São João Paulo II ressalta também, em sua Teologia do Corpo, vários pontos importantes deste santo casamento que deve ser modelo para todo casal cristão. Entre estes pontos ele cita o termo ‘irmã’ do qual Tobias chama Sara na noite de núpcias, quando os dois se colocam em oração. Para o Papa este não é apenas um detalhe, mas um ponto indispensável de reflexão. Ele ensina que: “Quando lemos a descrição do casamento do jovem Tobias com Sara, encontramos que Tobias a chama de ‘irmã’. (…) Isso significa que entre os jovens também deve ser formada uma relação recíproca através do casamento similar àquela que une irmão e irmã. (…) Através do matrimônio homem e mulher se tornam irmão e irmã de um modo especial. O caráter fraternal parece estar enraizado no amor esponsal.” (TdC 114). Este termo também expressa a pureza do olhar que ambos tiveram um como o outro, pois se antes os homens que se casavam com Sara eram tomados por um olhar de cobiça e luxúria, o anjo ensina que o olhar que preserva a vida do matrimônio é um olhar fraterno, que reconhece que Deus é Pai dos dois e por isso ambos são irmãos: “O anjo respondeu-lhe: Ouve-me, e eu te mostrarei sob quem o demônio tem poder: são os que se casam, banindo Deus de seu coração e de seu pensamento, e se entregam à sua paixão como o cavalo e o burro, que não têm entendimento: sobre estes o demônio tem poder.” (Tb 6, 16-17).

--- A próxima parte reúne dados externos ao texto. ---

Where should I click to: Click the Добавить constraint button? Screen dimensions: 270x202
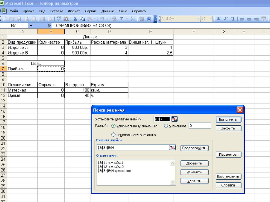pyautogui.click(x=194, y=163)
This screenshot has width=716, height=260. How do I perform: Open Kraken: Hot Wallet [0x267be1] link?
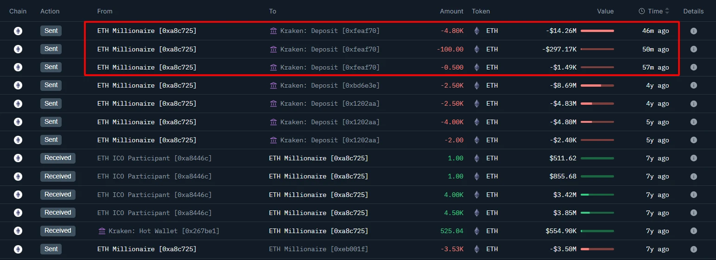point(164,231)
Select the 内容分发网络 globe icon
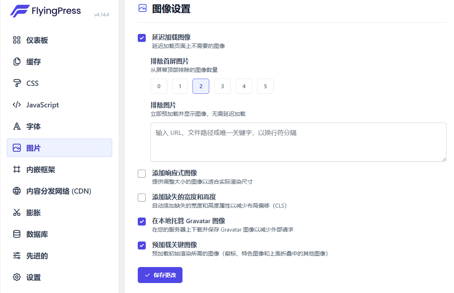The image size is (454, 293). point(16,191)
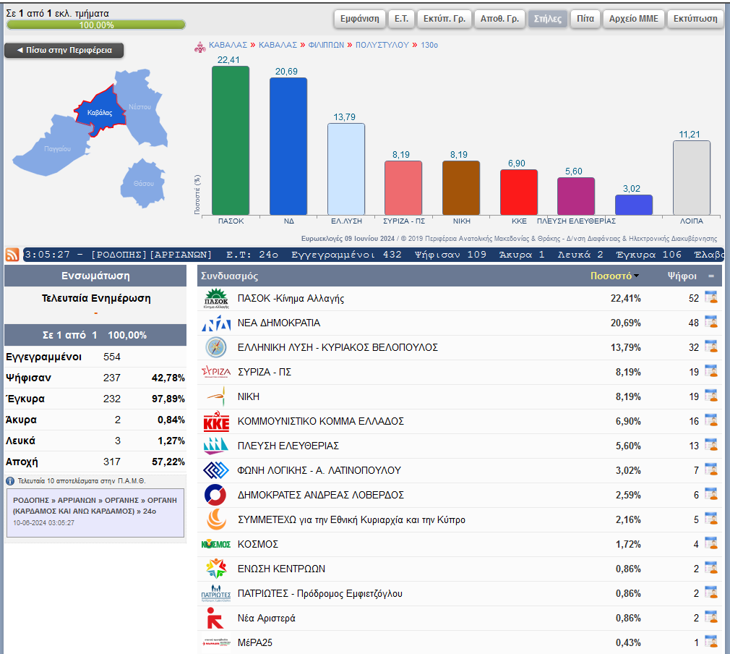Click the ΕΛΛΗΝΙΚΗ ΛΥΣΗ compass logo
The image size is (730, 654).
click(216, 347)
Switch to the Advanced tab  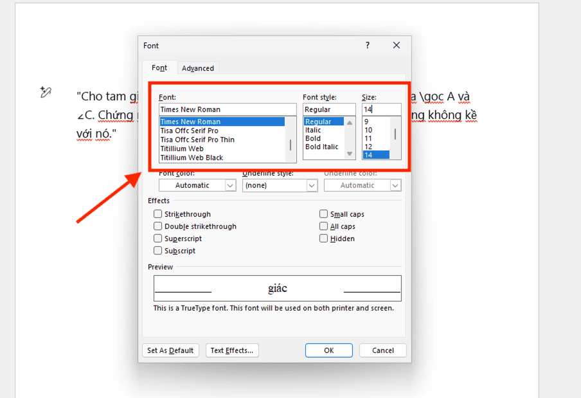click(x=198, y=68)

Ainda sobre a oração de Tobias e Sara, São João Paulo II ensina que: “Na oração de Tobias e Sara a dimensão da liturgia própria ao sacramento é ressaltada ante o horizonte da ‘linguagem do corpo’. Tudo, de fato, ocorre durante a noite de núpcias do casal.” (TdC 114). É aqui que a reflexão do Papa assume uma dimensão ainda mais completa acerca da ‘linguagem do corpo’ do qual ele tanto já explicou anteriormente. O casamento de Sara e Tobias não só ilustra o que ele define como ‘linguagem do corpo’ (como já apresentou no livro do Cântico dos Cânticos), mas eleva esta linguagem a uma dimensão litúrgica, ou seja, do sacramento do matrimônio: “A ‘linguagem do corpo’ se torna a linguagem da liturgia, porque é com base e com fundamento nessa linguagem que o sinal sacramental do matrimônio é constituído. (…) É através da ‘linguagem do corpo’ relida na verdade – na verdade do amor – que o sinal sacramental do matrimônio é construído na linguagem da liturgia e no ritual litúrgico como um todo. (…) Na ótica do mesmo texto pode-se ver também o modo como a linguagem e o ritual da liturgia formam (devem formar!) a ‘linguagem do corpo’. (TdC 117)
A história de Tobias e Sara, mais precisamente o relato de sua união conjugal, expressam de modo extremamente significativo uma ‘linguagem do corpo’ que é elevada a dimensão do mistério litúrgico do matrimônio. A consumação daquele amor, que foi pautado na oração, na espera e no desejo de agradar a Deus acima de tudo, venceu o mal, que outrora conduzia à morte. Assim também, o Papa explica, que todo casal enfrenta esta mesma luta: “Os esposos, unidos enquanto marido e mulher, se encontram em uma situação na qual os poderes do bem e do mal lutam entre si.” (TdC 115). Deste modo, o matrimônio de Tobias e Sara se tornam uma luz para iluminar este sacramento de um modo geral, para que todo casal compreenda que só em Deus o casamento encontra forças para vencer o mal e a morte.